Der russisch-österreichische Tenor Dmitry Korchak ist seit Jahrzehnten ein Fixstern am Belcantohimmel und hat sich auch mit seinen Interpretationen französischer Opern (Hoffmann, Werther, Les pêcheurs des perles) einen Namen gemacht. Richard Wagner stellt für ihn Neuland dar, das er zu einem Triumph gestaltet. Entschlossen seiner (Liebes-)Mission folgend sich allen Aufgaben stellend, romantisch, aber doch unerbittlich im Brautgemach findet er zuletzt einen todtraurigen Abgesang an das von ihm erhoffte Glück. Mit den großen und routinierten Wagnerstimmen problemlos im 1. und 2. Akt mithaltend, mit prächtigem Timbre die Legatobögen in der drängenden Musik der Brautgemachszene formend lässt er zwischendurch (besonders delikat: „Heil dir, Elsa“ im 2. Akt) zarte Töne hören, um mit seiner wie aus einer Welt der Engelscharen tönenden Gralserzählung das Publikum in den Pianissimohimmel zu entführen (hier gelingt die „Taube“ formidabel) und mit seinem Abschied von der Welt und Elsa mit feinen Klängen in eine andere Welt zu gleiten.

Seine Elsa ist bei der us-amerikanischen Sopranistin Jennifer Holloway in bewährten Händen. Aus dem Mezzofach kommend nahm sie sich in den letzten Jahren dramatischerer Sopranrollen an, stellte sich an der Wiener Staatsoper bereits einige Male als Salome vor und debütierte in diesem Festspielsommer in Bayreuth als Sieglinde. Ihre zum Tremolo neigende Stimme weist für die jugendliche Elsa zu viel Dramatik auf und hebt sich in den Konfrontationen mit Ortrud nicht maßgeblich von deren Stimmfarbe ab. Schöne Kantilenentöne sucht man mit Ausnahme der Brautgemachszene vergeblich, allerdings gelingt die Darstellung der zu Unrecht beschuldigten Brudermörderin, die mit ihrer Situation völlig überfordert in einen Sog von Unwahrheiten und Anklagen geratend sich nur durch die Vernichtung ihres eigenen Glücks aus dieser befreien kann, hervorragend.

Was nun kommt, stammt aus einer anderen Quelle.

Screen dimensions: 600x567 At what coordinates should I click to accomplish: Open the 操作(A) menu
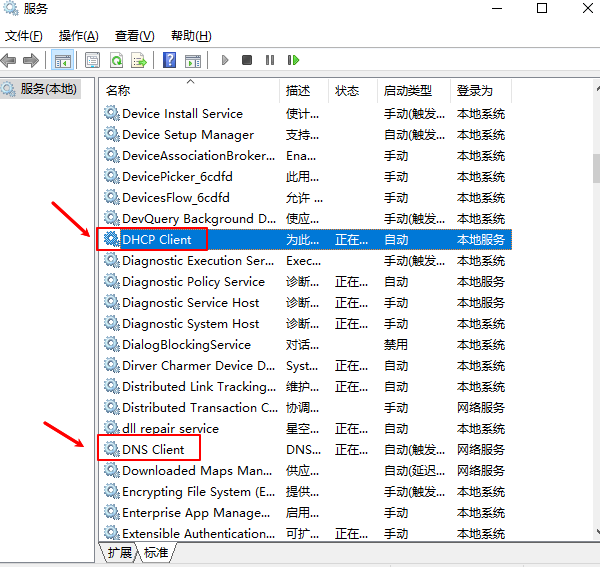click(78, 36)
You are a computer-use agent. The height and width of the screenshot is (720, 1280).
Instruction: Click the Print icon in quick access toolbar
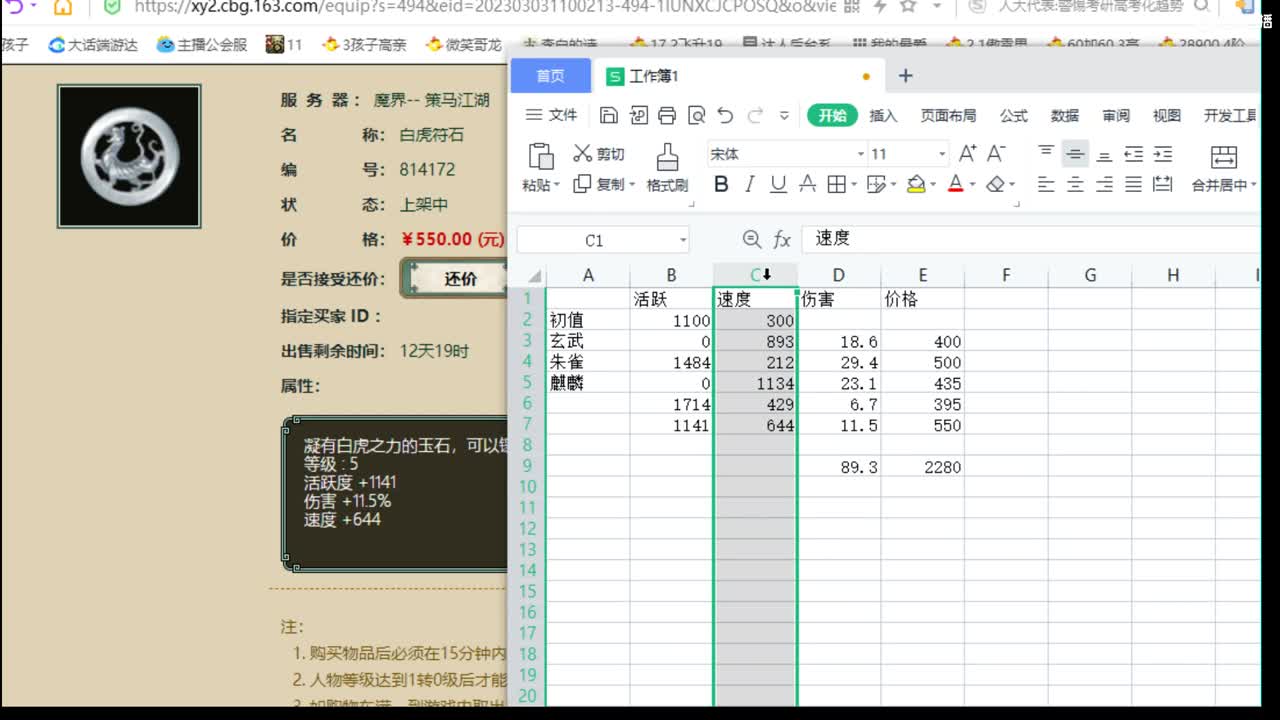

Lohengrins große Gegenspielerin ist Ortrud: In der Kehle der äußerst routinierten Wagnerinterpretin Ekaterina Gubanova ist diese bestens aufgehoben. In einem höchst eleganten schwarzen Kostüm (Kostümbildnerin Carla Teti) – teilweise mit einem rabenschwarzen Federmantel auftretend – verzaubert sie nicht nur ihren Gemahl, sondern ist mit christlicher Kreuzsymbolik, die sie bühnenwirksam vernichtet, Elsas hochmanipulative Unheilsbringerin. Stimmlich einschmeichelnd, aber doch fordernd sind gerade die Duettszenen im 2. Akt die Kernstücke ihrer Interpretation.

Ihr Gemahl Friedrich von Telramund, ist ohne Chance gegen seine intrigante Gattin und seinen Duellpartner: In der etwas verstörenden „Kampfesszene“, in der aus einem trichterartigen Gefäß, das vom Schnürboden herabgesenkt wird, Silberfarbe tropft, verbrennt ihn diese, während Lohengrin sich mit dieser einreibend quasi selbst eine Ritterrüstung kreiert. Telramund darf sodann nur mehr verletzt und humpelnd über das Bühnengeschehen taumeln und entleibt sich publikumswirksam am Beginn des 3. Aktes. Eine bemitleidenswerte Kreatur, vom isländischen Bassbariton Tómas Tómasson rollendeckend, aber stimmlich nicht sehr facettenreich interpretiert.

Clive Bayley als König Heinrich fehlt es an durchschlagskräftiger Höhe, Andrei Bondarenko ist mit seinem grundsätzlich weichen, aber doch auch, wenn es verlangt wird, metallisch tönenden Bariton als Heerrufer ein großes Versprechen und empfiehlt sich für weitere verantwortungsvolle Aufgaben im deutschen und italienischen Fach.

Bei Damiano Michieletto gibt es am Ende keine Sieger. Das (Weiter-)Leben scheint für alle unmöglich geworden. Der kleine Gottfried wird zum Herzog ernannt: In welcher Welt wird er regieren?